Andrew Ng is the Chief Scientist of Baidu Research in Silicon Valley. At the company’s three-year anniversary of API launch, Synced had a special interview with Ng to learn more about the progress of AI research at Baidu, why and how he became an AI expert, and more topics related to AI.
I. Artificial Intelligence Research at Baidu
On May 16th, 2014, Baidu officially announced that it will invest 300 million USD in the new research-and-development centre in Silicon Valley that will house up to 200 employees. The team is led by Andrew Ng, who is the most recent head of Stanford University’s artificial-intelligence lab. (read more on WSJ)
Before Ng joined, Baidu already made research progress deep learning. In 2013, Baidu founded the Institute of Deep Learning (IDL), and made a lot of progress in image recognition, image-based search, speech recognition, natural language processing, semantic intelligence, and machine translation research. The lab was directed by Kai Yu (who joined the company in 2012 and left in 2015), while Yanhong Li, the CEO of Baidu was its president.
The first thing Ng did after joining Baidu was to purchase a lot of graphics processing units (GPUs).
“He ordered 1,000 GPUs and got them within 24 hours,” Adam Gibson, co-founder of deep-learning startup Skymind, told VentureBeat. “At Google, it would have taken him weeks or months to get that.” (read more on Venturebeat)
Under the company’s strong support, Ng built a GPU cluster for deep learning, making Baidu the first company to have CPU clusters for deep learning. In recent years, Baidu continued to invest in GPU and supercomputers, pushing research in deep learning forward.
Ng also built Baidu Brain, after his founded Google Brain.
Figure 1. The Research Focuses of Baidu Brain
On Baidu Brain’s official site, we can clearly see Ng’s AI research focus, including machine learning, speech, images, natural language processing, and user image.
In September 2016, Ng introduced Baidu’s open source deep learning platform PaddlePaddle to the audience of Baidu Technology Innovation Conference. It is a cloud-hosted distributed deep learning platform that supports GPU computing, data parallel, and model parallel. It also supports sequential input, sparse input, large-scale data model training, and trains deep learning models with only a few lines of code.
Currently, PaddlePaddle is used internally by Baidu engineers for research and has already helped with the development of some launched products. The forerunner of PaddlePaddle is Paddle (Parallel Distributed Deep Learning), which is also a platform built by Baidu in 2013.
It is another open source deep learning platform after Google launched TensorFlow.
In the following month, Baidu also announced its open source benchmarking tool: DeepBench. DeepBench can evaluate the deep learning functionalities of hardware platforms, and help developers optimize deep learning hardware to further research progress.
Figure 2. Cooperative partners of Baidu’s Speech on its three-year anniversary
“There are several types of AI technologies behind Baidu Brain, among them, speech technology is the most developed one.” said Ng during the three-year anniversary of Baidu’s speech API launch.

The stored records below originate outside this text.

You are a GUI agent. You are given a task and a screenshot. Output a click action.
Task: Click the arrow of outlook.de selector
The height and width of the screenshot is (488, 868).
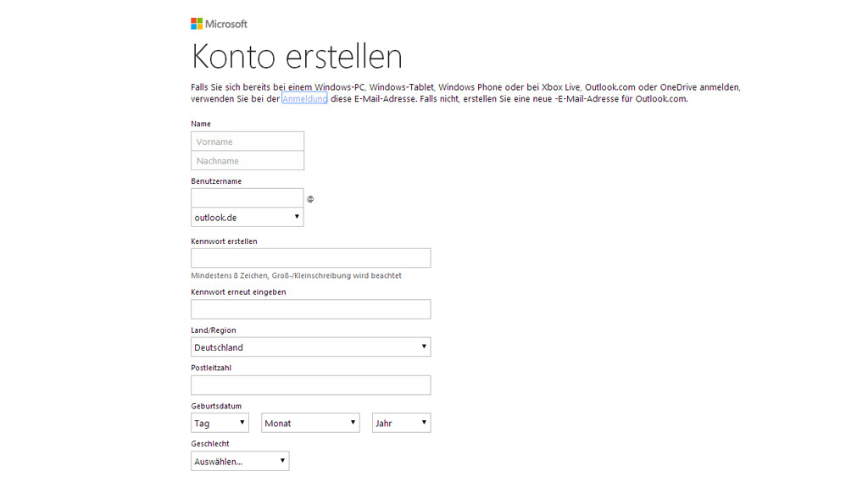297,217
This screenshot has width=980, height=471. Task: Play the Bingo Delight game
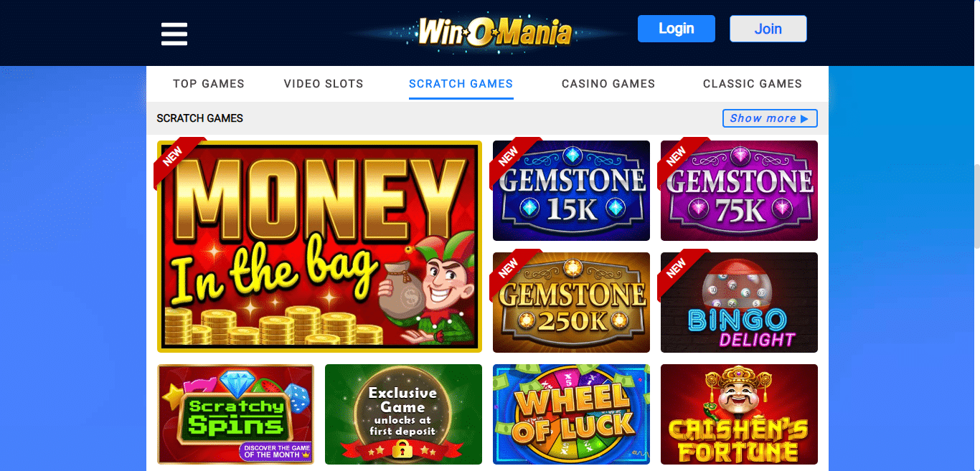[x=739, y=303]
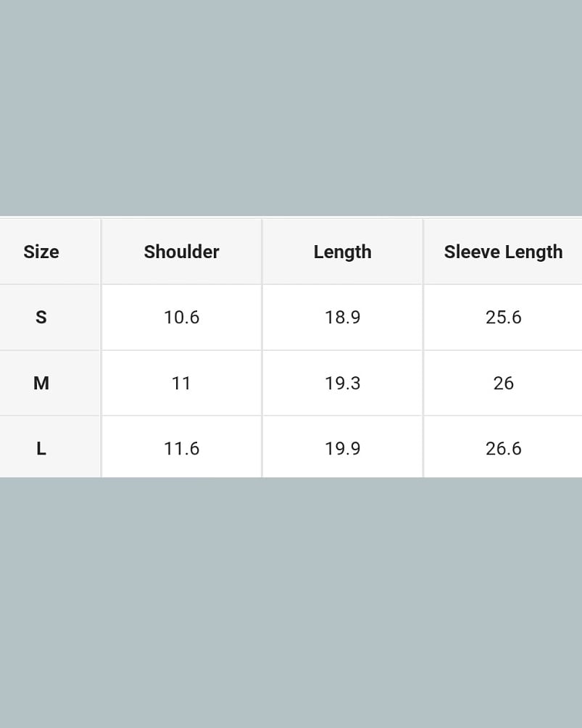Click the 25.6 sleeve length value
Viewport: 582px width, 728px height.
503,317
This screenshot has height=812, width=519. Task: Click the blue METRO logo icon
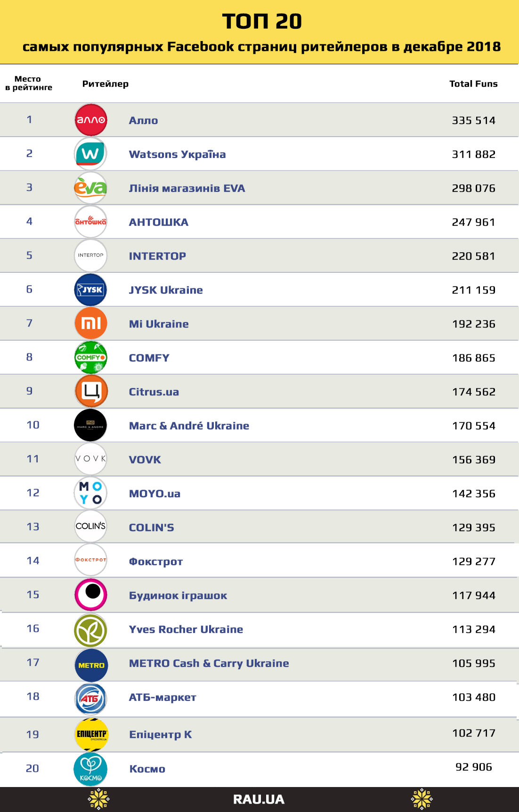tap(91, 665)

Figure 3. The API launch of Baidu’s speech on its three-year anniversary
For a long time, having humans communicate with machines had always been a dream of the Human-Computer Interaction field. In recent years, with the widespread application of deep neural networks, computers’ ability to understand natural speech has drastically improved. There are many technologies involved, including speech recognition, speech synthesis, and voice input research, which Ng discussed during the event.
“Over the years, our team has optimized voice recognition systems continuously. We started with DNN model in 2012, had better features, and then started using Sequence Discriminative Training, as well as LSTM model, in addition to CTC. This year, we developed the Deep CNN model, it made a lot of progress.”

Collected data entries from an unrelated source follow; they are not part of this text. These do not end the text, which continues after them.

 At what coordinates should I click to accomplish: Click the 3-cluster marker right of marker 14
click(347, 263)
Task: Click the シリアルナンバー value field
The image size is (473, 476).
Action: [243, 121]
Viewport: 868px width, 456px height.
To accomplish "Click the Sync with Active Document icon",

Baidu also launched Deep Speech 2 in November of 2015. It is an end-to-end deep learning system in speech recognition that had reached 97% accuracy rate, and is recognized by the MIT Technology Review to be one of 2016’s top 10 Breakthrough Technologies.

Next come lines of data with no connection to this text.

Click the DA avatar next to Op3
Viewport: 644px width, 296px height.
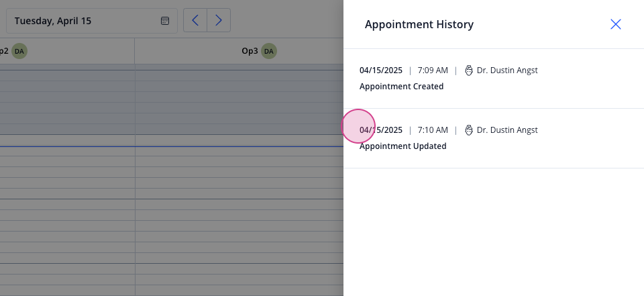[269, 52]
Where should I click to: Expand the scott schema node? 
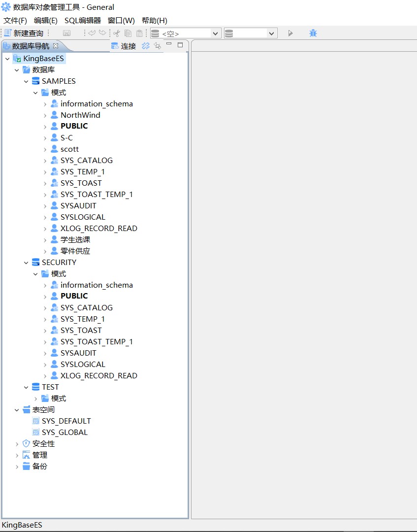(x=44, y=149)
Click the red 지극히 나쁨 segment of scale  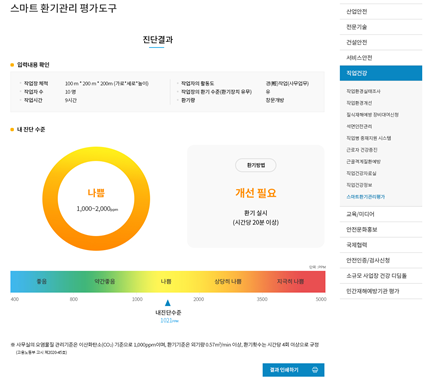[x=291, y=282]
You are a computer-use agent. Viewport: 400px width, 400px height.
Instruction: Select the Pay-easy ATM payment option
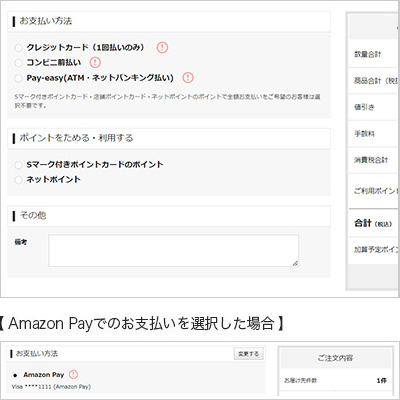point(18,78)
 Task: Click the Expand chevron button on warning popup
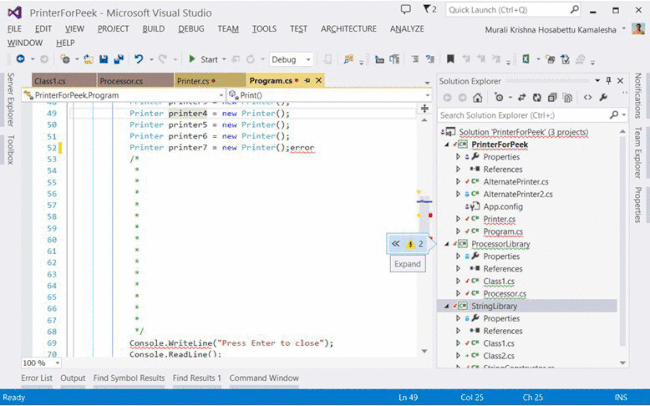396,243

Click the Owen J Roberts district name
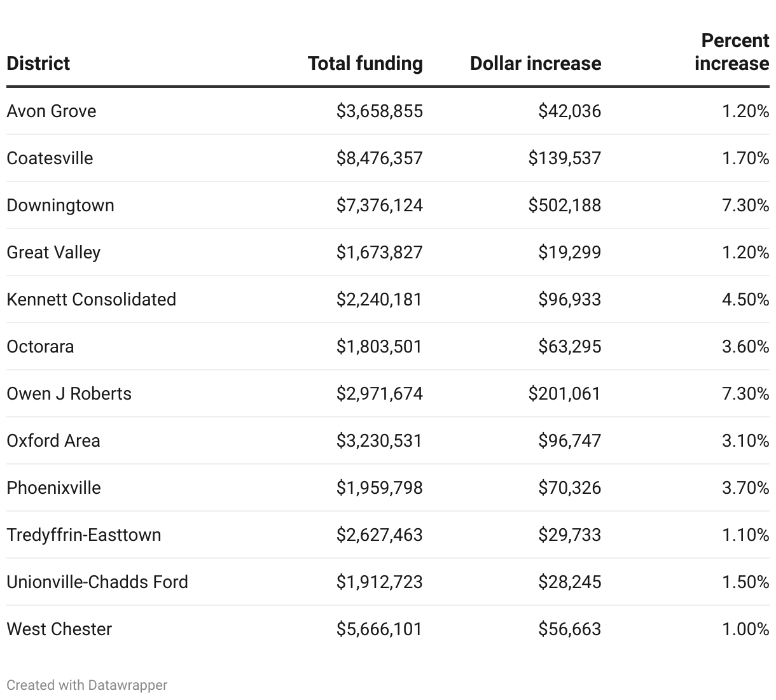(69, 394)
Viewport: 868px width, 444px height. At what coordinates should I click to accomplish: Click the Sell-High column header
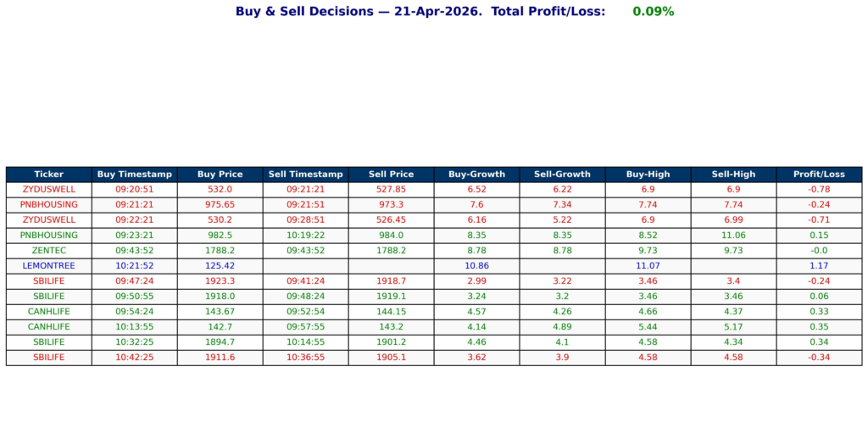click(x=733, y=175)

As companies compete to perfect speech recognition, Microsoft’s English recognition technology had an accuracy that can almost compete with humans. However, using computer to generate speech — a process that is usually called speech synthesis or Text-To-Speech (TTS) — still heavily depends on concatenative TTS, which requires a database that stores large amount of short speech fragments recorded by a single person. During the concatenative TTS process, the system will concatenate these pieces into complete sentences in order to generate the actual speech.
In September 2016, Google DeepMind had a breakthrough in speech recognition research —— WaveNet, which improved the performance of machine’s speech synthesis by 50%, in comparison to human performance.
“Our speech synthesis model is getting better. We have several technical breakthrough over the past few years, including the voice synthesis effect. Now, Baidu is an industry-leader in China’s voice synthesis industry.”said Ng. According to Baidu, their sentiment synthesis technology focuses on adding sentiments into synthesized speech. So far, the technology can produce voice effect that sounds very close to a real person. Early last year, the company even used this technology to reproduce the voice of the deceased celebrity Leslie Cheung.
In 2016, we also see the new progress made by deep learning in image processing(recognition accuracy), natural language processing, machine translation (Google’s neutral machine translation system) and so on.
For example, sequence-to-sequence models made more progress in natural language processing tasks. Ng stated that “for researchers, they may build new ways to make natural language processing system better, and some of their ideas may lead to breakthrough. For example, we have some research results in both word embedding and cross-model learning. It is very excited to learn computer vision and natural language processing at the same time.”
Ng thinks that transfer learning and multi-task learning are both really good research direction. He used Baidu’s NLP team’s research results in 2015 as an example, “if you study the translation of multiple languages at the same time, it is more effective than studying just one.”
Last year, Google’s neural machine translation caught industry attention. However, based on Synced’s interview with Baidu’s NLP team, we learnt that the company’s online translation system already used neural network one year prior to Google. Last year, Baidu published a paper named Multi-Task Learning for Multiple Language Translation at the ACL conference, discussing how to use NMT technology to solve multi-languages translations and the problems of not having enough speech sources. This is the multi-task learning mentioned by Ng above.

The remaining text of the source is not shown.